Ever feel like MacBooks could be even smaller and lighter? Sure, the MacBook Air is floating around out there, as thin as thin could be, but if two recently discovered patents have anything to say about it, as thin as thin could be isn’t thin enough. The Apple patents focus on employing the use of fuel cells to power a “portable computing device,” and if they replaced the current batteries used to power the portable computing devices, the devices could become even smaller and more efficient than they currently are.
Both patents, which can be viewed here and here, sure point toward Apple working on a system to employ the use of these fuel cells as a power source. Even going by the names of both patents, “fuel cell system to power a portable computing device” and “fuel cell system coupled to a portable computing device,” the goal here seems pretty obvious.
Apple notes that using hydrogen fuel and hydrogen fuel cells are not only more efficient in terms of being a renewable energy resource, but using this kind of fuel cell could allow a portable computing device to operate for days or even weeks without having to refuel.
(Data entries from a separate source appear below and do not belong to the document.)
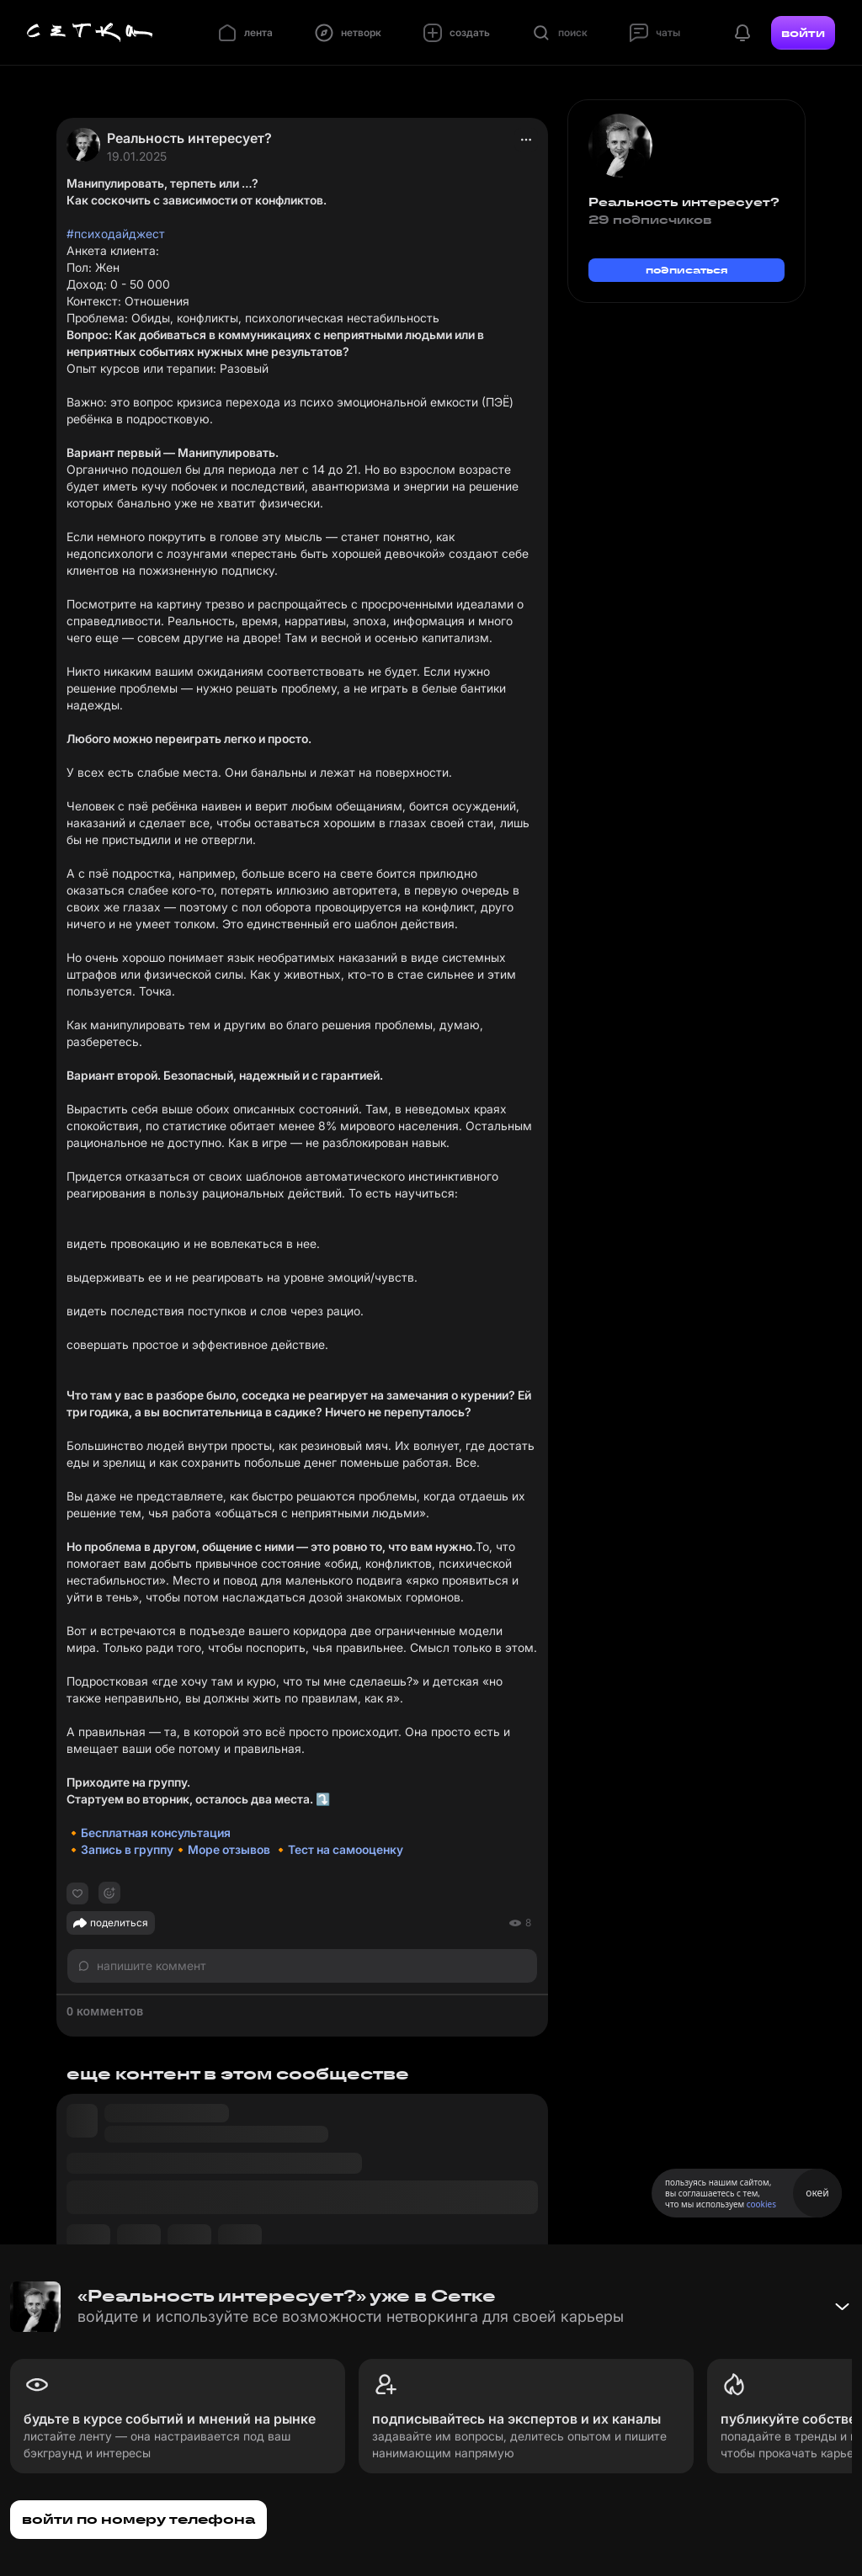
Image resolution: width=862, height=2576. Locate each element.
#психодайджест (116, 233)
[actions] (526, 139)
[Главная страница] (90, 33)
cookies (761, 2204)
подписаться (687, 270)
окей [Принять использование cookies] (817, 2193)
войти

A cleverly devised system, the patent for the actual system describes a device that can both provide power to, and receive power from, a rechargeable battery within the portable computing device. Something like circular breathing, but for batteries. It is proposed that the fuel cell system could include a fuel cell stack which would convert fuel into electrical power — kind of the whole point.
The goal of the design is not only to find a better renewable source of energy, but to reduce the size, weight and cost of the fuel system, which would remove the need of a heavy battery.